Selected excerpt —
- - -

# Core Basics 4: Train a Coclustering
The steps to train a coclustering model with Khiops are very similar to what we have already seen in the basic classifier tutorials.

We now execute the tutorial setup:

In [None]:
from os import path
from khiops import core as kh
from helper_functions import explorer_open, peek

As stated before, sometimes it is better to have a more adapted visualization for an unsupervised analysis. We illustrate this point with the dataset `CountriesByOrganization` that contains the relation country-organization for a large number of organizations and countries (*it is bit outdated though*)

In [None]:
countries_kdic = path.join(
    "data", "CountriesByOrganization", "CountriesByOrganization.kdic"
)
countries_data_file = path.join(
    "data", "CountriesByOrganization", "CountriesByOrganization.csv"
)

print("")
print(f"CountriesByOrganization dictionary file location: {countries_kdic}")
print("")
peek(countries_kdic, n=15)

- - -

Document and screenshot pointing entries
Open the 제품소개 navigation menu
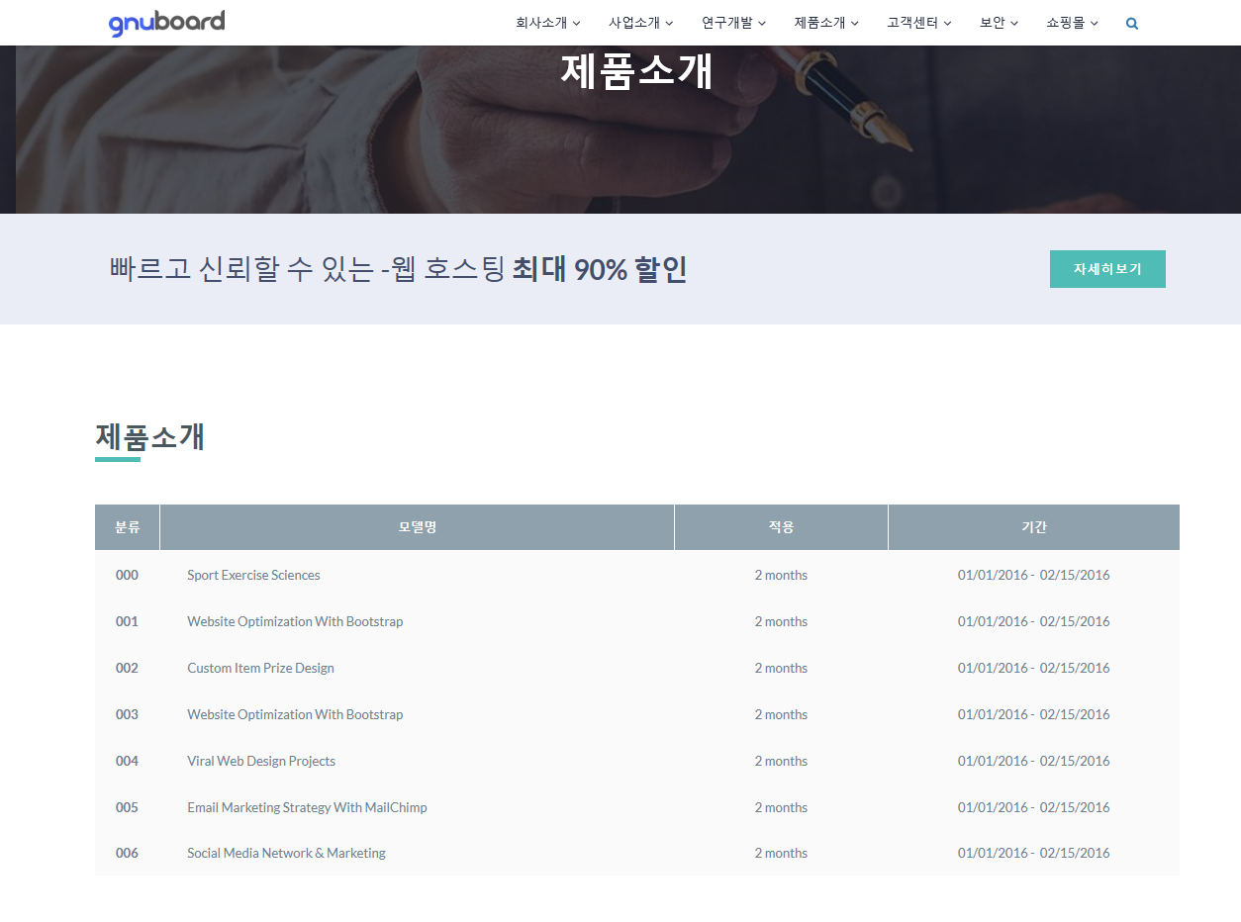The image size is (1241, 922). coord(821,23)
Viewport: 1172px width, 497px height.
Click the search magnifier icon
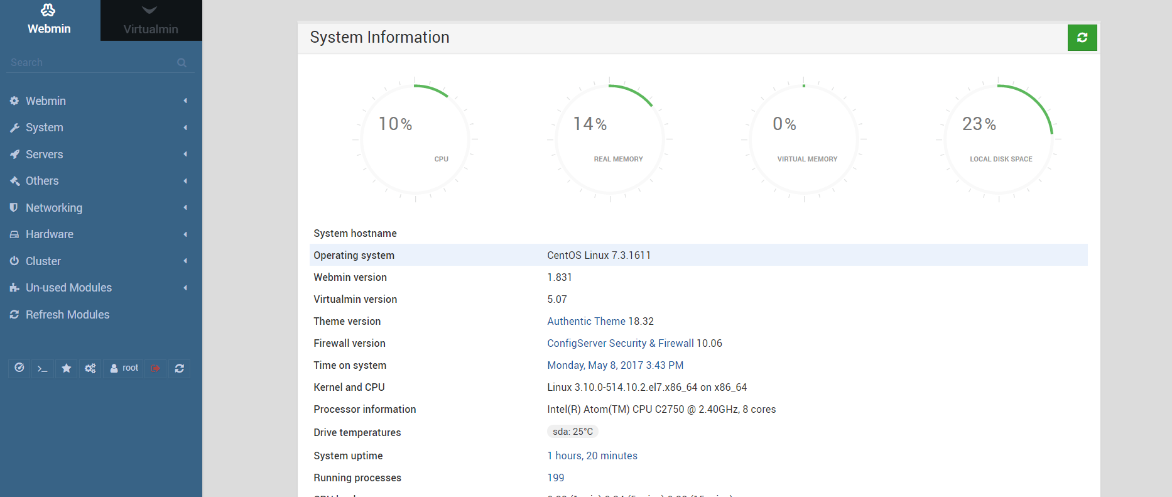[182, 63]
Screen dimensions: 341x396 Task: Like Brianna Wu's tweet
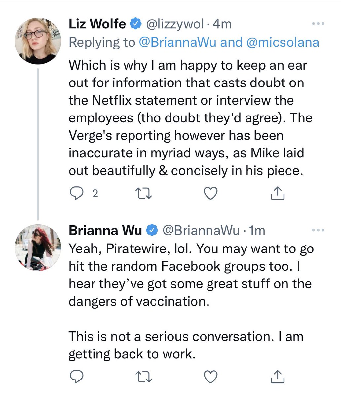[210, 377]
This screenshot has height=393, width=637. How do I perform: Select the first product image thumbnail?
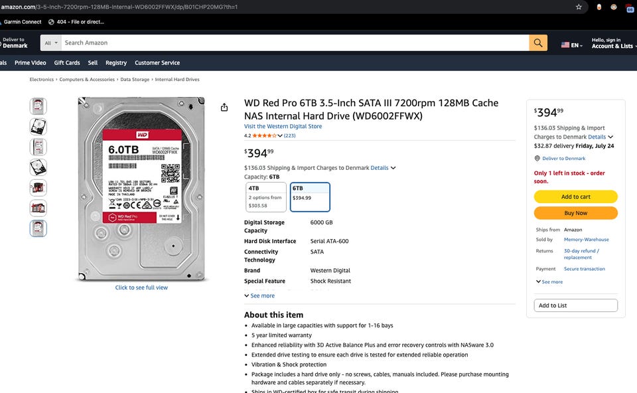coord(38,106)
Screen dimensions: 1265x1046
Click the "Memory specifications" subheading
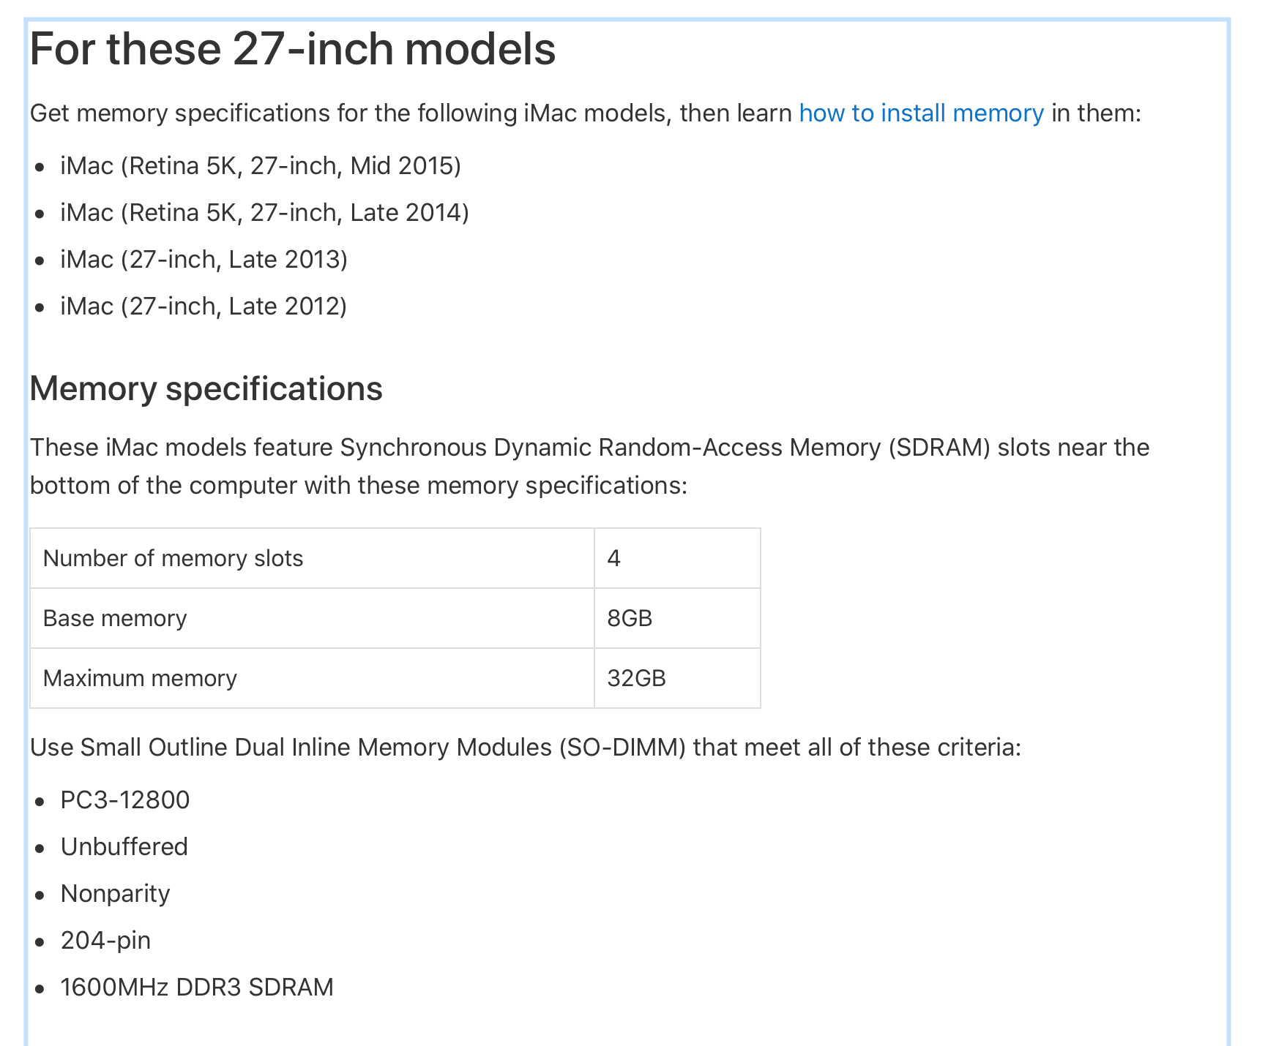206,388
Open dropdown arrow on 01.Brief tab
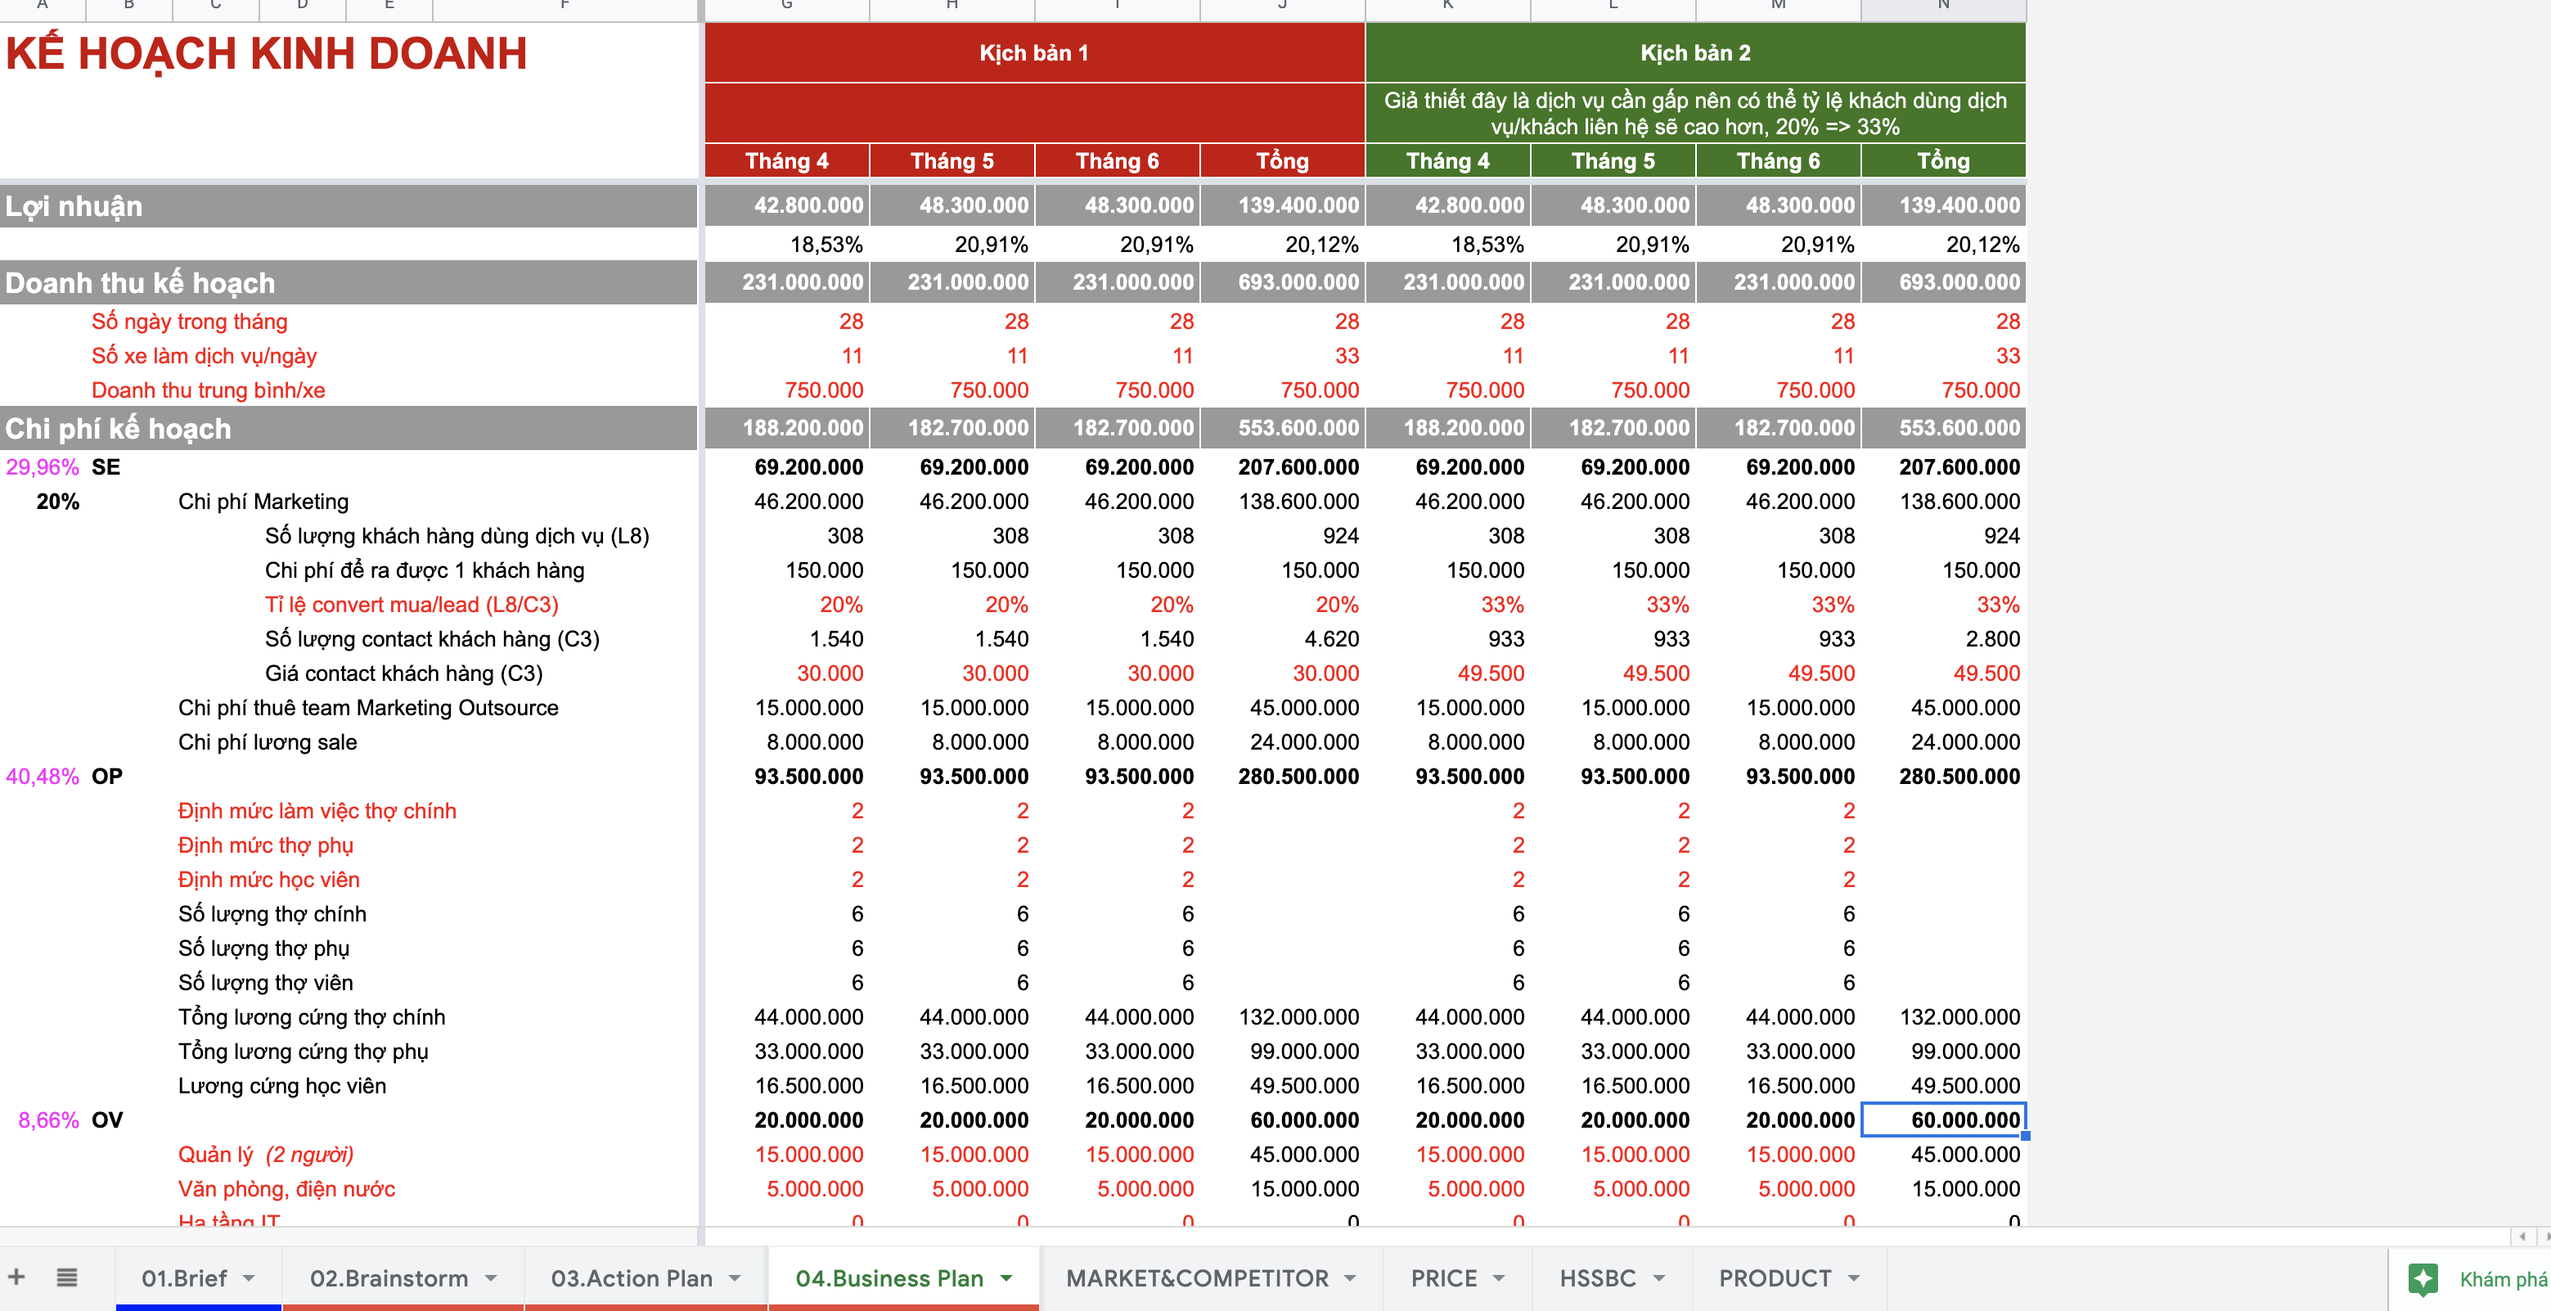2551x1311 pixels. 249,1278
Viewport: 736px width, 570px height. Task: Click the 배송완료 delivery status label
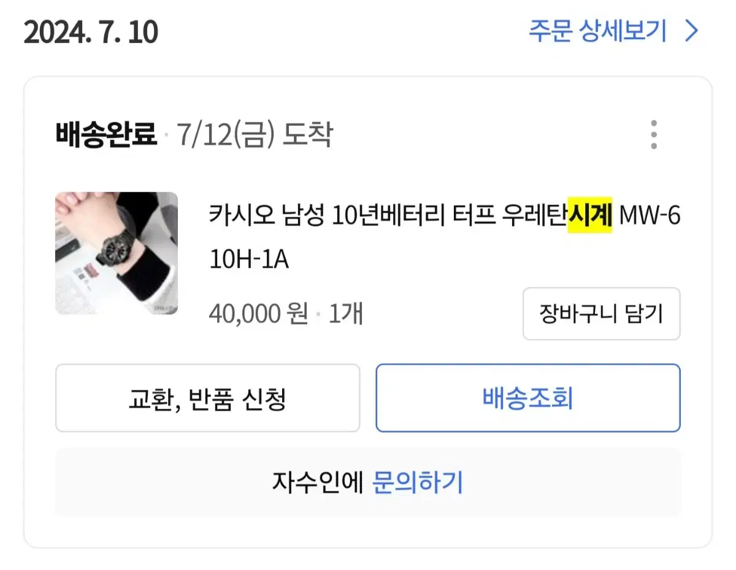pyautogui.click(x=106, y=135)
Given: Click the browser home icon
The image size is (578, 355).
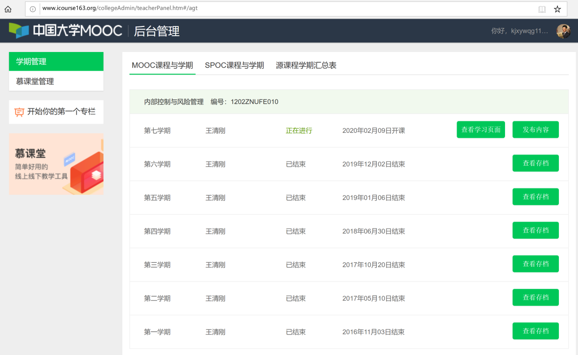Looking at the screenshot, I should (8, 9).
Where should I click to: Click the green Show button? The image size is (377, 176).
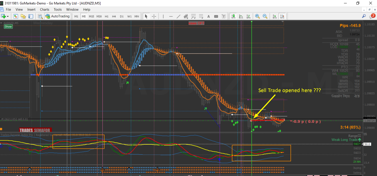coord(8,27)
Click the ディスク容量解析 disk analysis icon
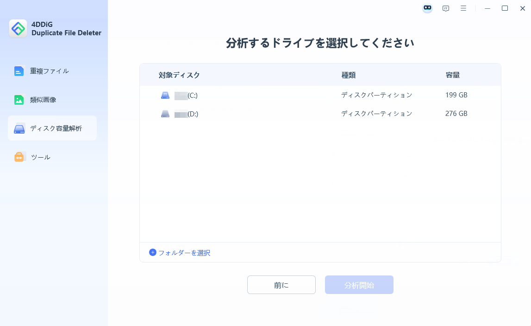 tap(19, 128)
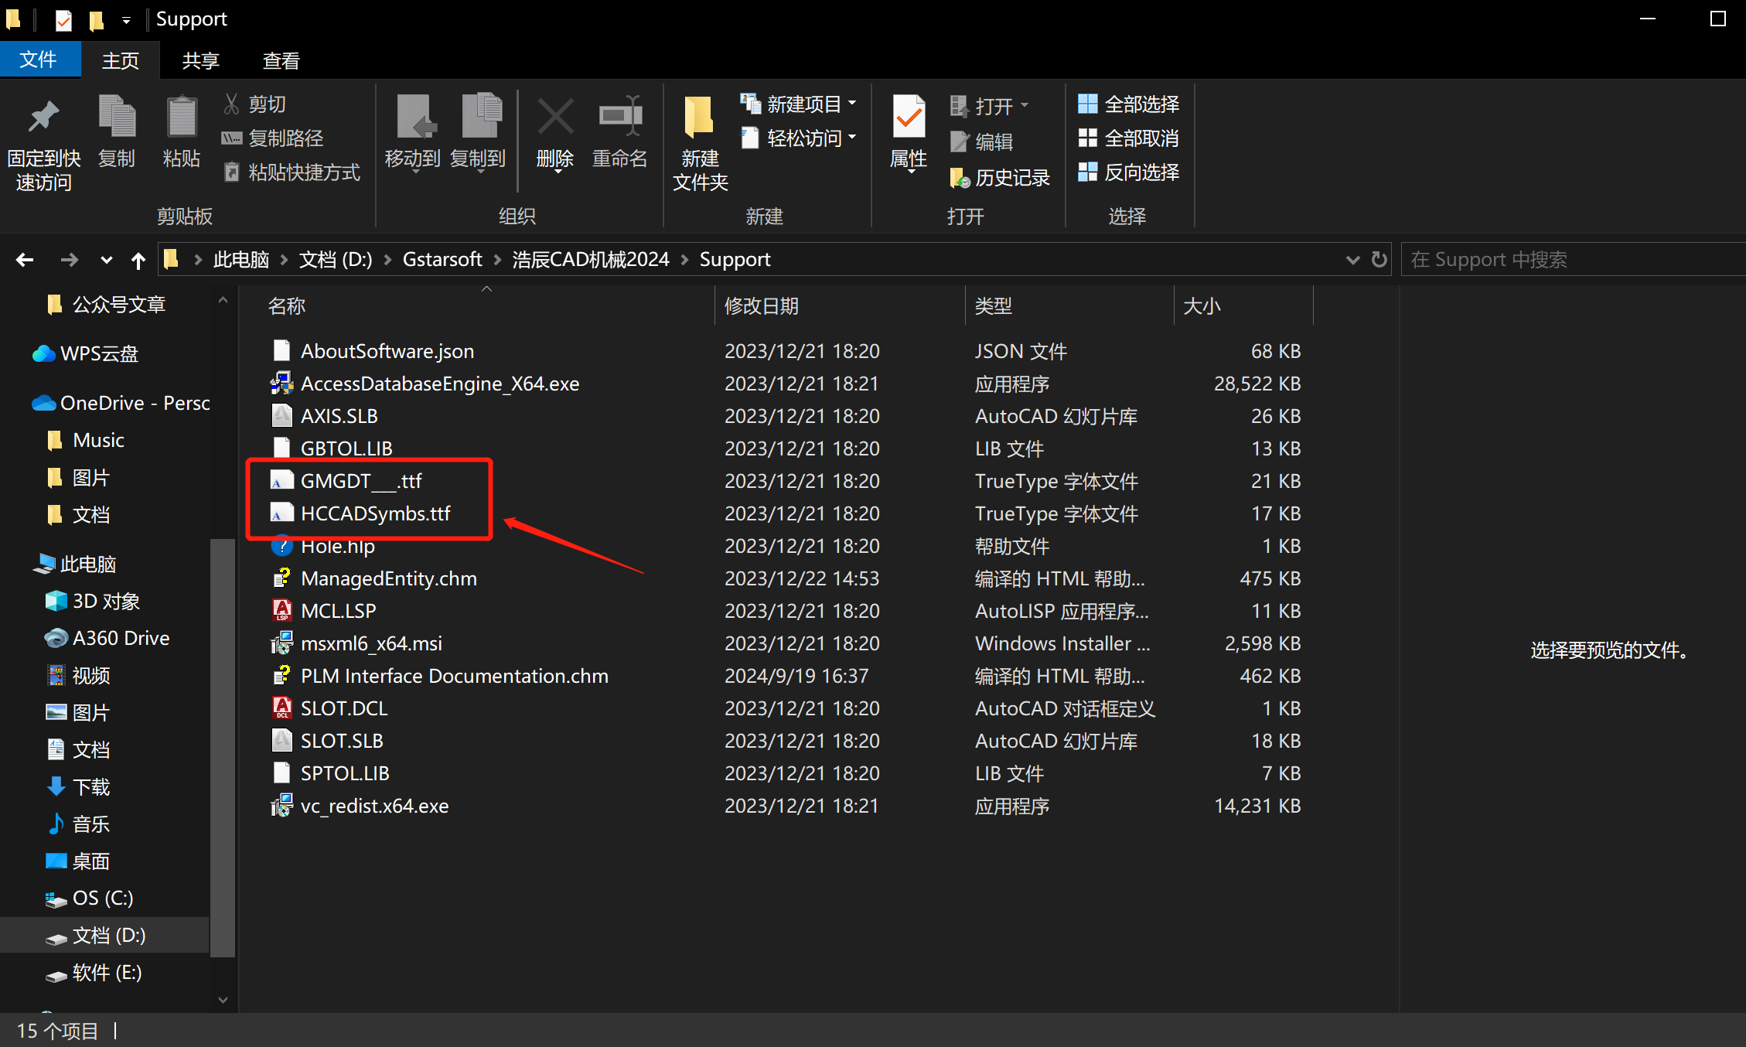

- - -

Required task A —
From the Khiops coclustering tutorial, extract the passage from "We now execute" up to and including "bit outdated though*)".
Required task B —
Condense the paragraph of the Khiops coclustering tutorial that begins "As stated before, sometimes it is better" into a shorter version that keeps its main facts.
Required task C —
Continue the Khiops coclustering tutorial after its last line of code.

Exercise response A —
We now execute the tutorial setup:

In [None]:
from os import path
from khiops import core as kh
from helper_functions import explorer_open, peek

As stated before, sometimes it is better to have a more adapted visualization for an unsupervised analysis. We illustrate this point with the dataset `CountriesByOrganization` that contains the relation country-organization for a large number of organizations and countries (*it is bit outdated though*)

Exercise response B —
Unsupervised analysis sometimes calls for a better-suited visualization. The tutorial shows this with the `CountriesByOrganization` dataset. The dataset holds the country-organization relation for many organizations and countries and is somewhat outdated.

Exercise response C —
print("")
print(f"CountriesByOrganization data table file location: {countries_data_file}")
print("")
peek(countries_data_file)

We now create a coclustering model for this dataset

In [None]:
countries_results_dir = path.join("exercises", "CountriesByOrganization")

countries_cc_report = kh.train_coclustering(
    countries_kdic,
    dictionary_name="CountriesByOrganization",
    data_table_path=countries_data_file,
    coclustering_variables=["Country", "Organization"],
    results_dir=countries_results_dir,
    field_separator=";",
)

We can now browse the results with the Khiops Covisualization app:

In [None]:
# explorer_open(path.dirname(countries_cc_report))

We can now dump the country clusters and its metrics to a file with the `extract_clusters` function

In [None]:
country_clusters_file = path.join(
    "exercises", "CountriesByOrganization", "CountryClusters.txt"
)
kh.extract_clusters(
    countries_cc_report,
    cluster_variable="Country",
    clusters_file_path=country_clusters_file,
)
peek(country_clusters_file, n=100)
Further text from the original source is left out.